Nous sommes dans au début des années 80, lorsque déboule sur les écrans de la télévision nationale un jeune home d’une vingtaine d’année à l’accoutrement atypique : cheveux longs, combinaison rouge, bottes de cow-boys et sifflet d’arbitre autour du cou. De taille moyenne, visage grave, comme taillé dans du rock, Nzongo Soul était facilement identifiable dans les rues de Brazzaville. Son style musical le distinguait aussi des autres ! Alors que le paysage musical congolais était dominé par la rumba, il allait proposer autre chose et prendre une direction à contre-courant. Une sorte de souffle nouveau, un vent de fraicheur qui allait séduire le public et bousculer les habitudes : la walla moderne était né. Des sonorités traditionnelles kongo intelligemment mélangées à ses influences extérieures (il écoutait beaucoup du Blues, du R’N’B ou de la Soul). A la surprise générale, le public avait adhéré au concept. Sans le savoir, l’enseignant musicien, diplômé des ponts et chaussées, révolutionnait la musique congolaise.
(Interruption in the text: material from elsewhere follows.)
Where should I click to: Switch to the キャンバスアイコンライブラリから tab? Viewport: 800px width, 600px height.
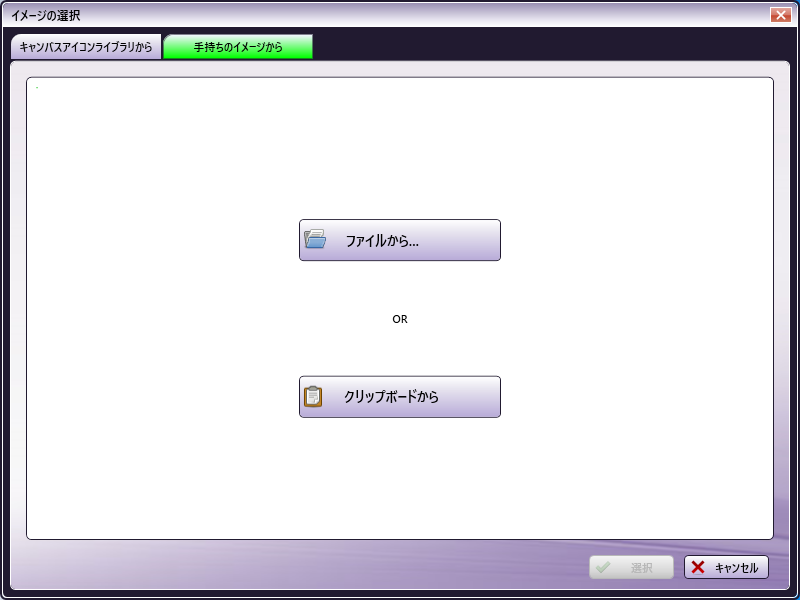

Lorsqu’il reçoit, à Brazzaville, le Prix Découvertes Rfi en 1984 ; Nzongo Soul s’ouvre les portes de l’international. Il s’installe à Paris et interprète à ‘’Noir et Blanc’’, la chanson hommage à Mandela, avec Bernard Lavilliers. Même s’il se contente de répéter juste cette phrase ‘’Po Na Ba Mboka Nionso Pe Na Pikolo Nionso’’, Wa Semo (l’oint en lari), frappe les esprits. Commence alors pour lui la période le plus faste de sa carrière. Il est de toutes les scènes, de tous les projets musicaux parisiens et il est sollicité de partout. Seulement, elle ne dure pas bien longtemps. Comme un avion perdu, Nzongo Soul disparaît des radars du grand public. Seuls quelques passionnés suivent son actualité. Plus tard, on saura qu’il avait décidé de plus enregistrer d’album jusqu’à Musicosophie, son dernier album, fruit d’une reconstruction qui a nécessité près d’une décennie.

Entre temps, le fougueux jeune homme avait fait place à un adulte assagi lancé dans une quête spirituelle. Il prônait un retour à la spiritualité africaine et lance le concept Musicosophie un alliage entre musique et philosophie. La providence ne lui aura donné permis d’expliquer ce concept au monde entier. Sa vie s’était arrêter un mercredi hivernal très loin de la terre des ancêtres.